読売巨人軍選手の「野球賭博問題」が発覚
しかし、熊﨑がNPBコミッショナーになると、まさかの事態が待ち受けていた。
「統一球問題」が収束した矢先の2015年、今度は読売巨人軍選手による「野球賭博問題」が勃発する。暴力団排除の取り組みから約10年が経過し、改革は順調に見えていたが、「闇の勢力」は、なお選手たちの周辺に影を落としていたのだ。
熊﨑はある男を調査委員長に起用した。
検察時代に“熊﨑軍団”で多くの事件を手掛けてきた腹心の元特捜検事、大鶴基成弁護士(32期)である。
大鶴は1993年の「ゼネコン汚職事件」で、当時の茨城県知事の取り調べを担当し、ワイロ受け取りの供述を引き出した「割り屋」として知られる。
野村証券・第一勧銀の総会屋事件、大蔵省接待汚職、日歯連事件など捜査の中核として関わり、東京地検特捜部長としては「ライブドア・村上ファンド事件」を手掛けた。
最高検検事、東京地検次席検事時代は小沢一郎氏をめぐる「陸山会事件」の対応にあたった。
弁護士転身後は日産自動車のカルロス・ゴーン元会長の代理人も務めた。
大鶴は自ら野球賭博に関与した当事者や関係者らへの聴取を行うなど、特捜検事さながらの本格的な厳しい調査を続けた。

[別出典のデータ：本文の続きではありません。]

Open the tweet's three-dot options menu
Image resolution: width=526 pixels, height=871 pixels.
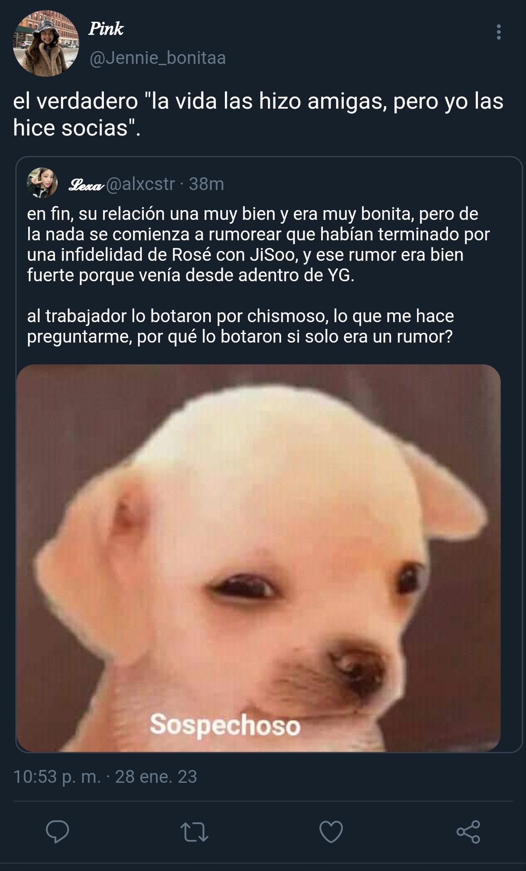point(499,32)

調査の結果を受けて、熊﨑は読売巨人軍の3選手を「無期失格処分」として、球団は当該選手との契約を解除。さらに、管理体制の不備を理由に、球団に対して1,000万円の制裁金を科したのだ。
「野球賭博」で選手が処分されたのは、1969年に西鉄などの選手が処分された「黒い霧事件」以来のことだった。
この事件は西鉄ライオンズの選手らの八百長事件関与が発覚し、4人が永久失格処分を受けた。東映や中日などプロ野球のスター選手と暴力団員との「黒い交際」も相次いで表面化。西鉄のオーナーが辞任するなど世間に衝撃を与えた。